Hartes was re-opened in December 2009 by brother’s in-law Paul Lenehan and Ronan Kinsella. Formerly known as Ollie’s or the Vatican this bar was always known to be a busy and well run establishment a reputation which has been maintained with the new image and name.
“With over 30 years of experience and knowledge behind us we thought that Kildare town was ready for a Gastro Pub”. …. Paul.
Proud members of the Restaurants Association of Ireland, the Vintners Association of Ireland and Good Food Ireland Hartes has firmly put itself on the map. We source our food and drinks carefully, providing high quality, fresh and sustainable products whenever possible. Our staff strive for excellence in the creation, preparation and service of our meals, for example we can recommend the perfect craft beer accompaniment for your main course or even help you choose from our extensive gin menu. It is our ambition to create a hospitality business where service, quality, value for money and consistency are always the main focus.
Hartes is part of the Pro-Gastrobars Group, currently with three strong businesses in Dublin & Kildare, with more ventures pending, and currently over 70 team members. With such a diverse range of sites we are always looking for motivated people and there are always prospects of advancement for the right people.
We invest in our team and want to bring them with us on this journey. We are always on the lookout for talented & motivated bar staff, waiting staff, chefs, porters. Is this you??
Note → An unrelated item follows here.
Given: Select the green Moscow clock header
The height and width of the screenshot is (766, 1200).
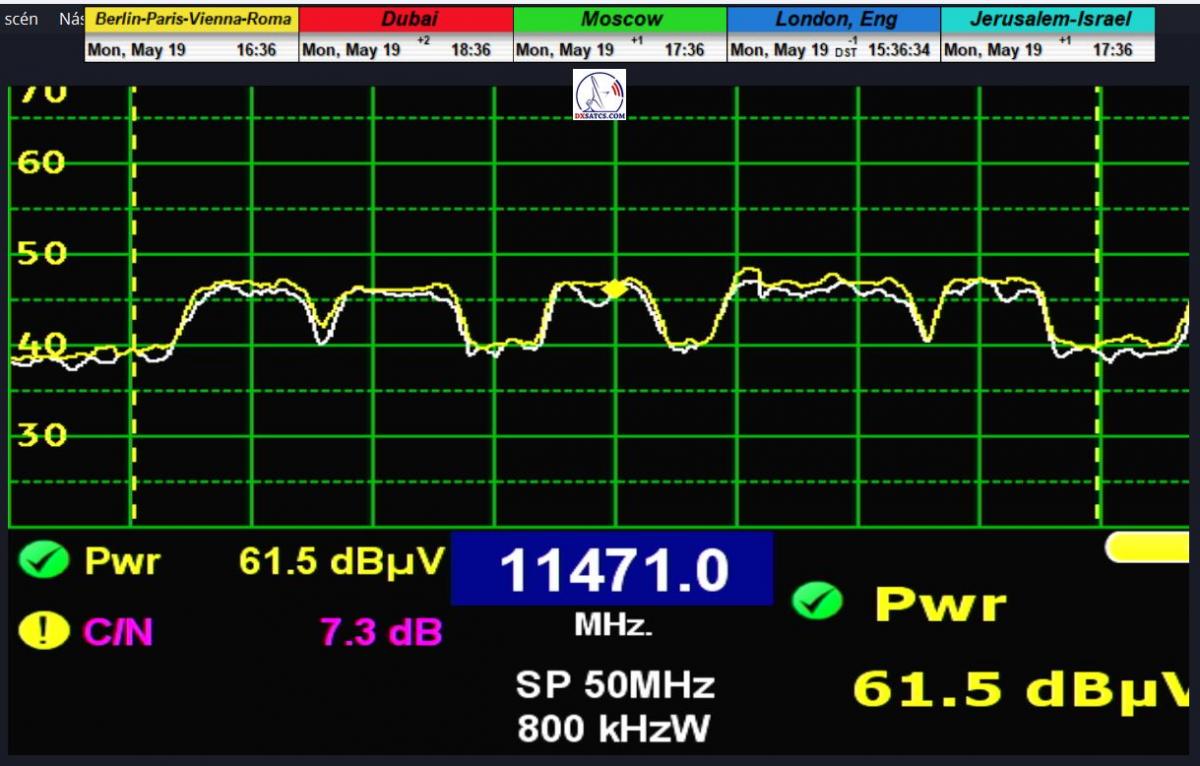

Its very simple, we believe in what we do, we work hard, believe in serving great Irish food and drink. We are part of Good Food Irealnd, McKenna’s Guides. Hartes is now in The Michelin Pub Guide. We look for driven, motivated people who are as passionate about food & drink as we are, and enjoy the the buzz of fast paced but highly skilled food & bev service.
Barry Liscombe Head Chef “Our customers enjoy reading all about the people involved and we state clearly on our menus that we use only sustainable fish, fully traceable Bord Bia approved Irish beef, poultry, pork and bacon and support Irish artisan suppliers. Beef and lamb are sourced from Haynestown Meats in Newbridge, our free range pork from Pigs on the Green in Co. Offaly. Our chicken comes from Curragh foods and Ballysax, both in Co. Kildare, Wrights of Marino supply us with fish and shellfish and our exotic mushrooms are grown by Lucy Deegan and Mark Cribbin’s Ballyhoura Mountain Mushrooms, in North Cork. We use our menus and our website to pass on the stories behind our valued food and craft beer suppliers”.
Our Philosophy for the cookery school is the same as it is for the chefs we train day in day out in the kitchen, it is not to show you how to cook this and that, that’s the same as painting by numbers, but to open your minds to what you can do with the ingredients, create your own recipes, and to inspire you to throw out every old rule you had about what you should and shouldn’t do, and let your taste, smell and touch rule all.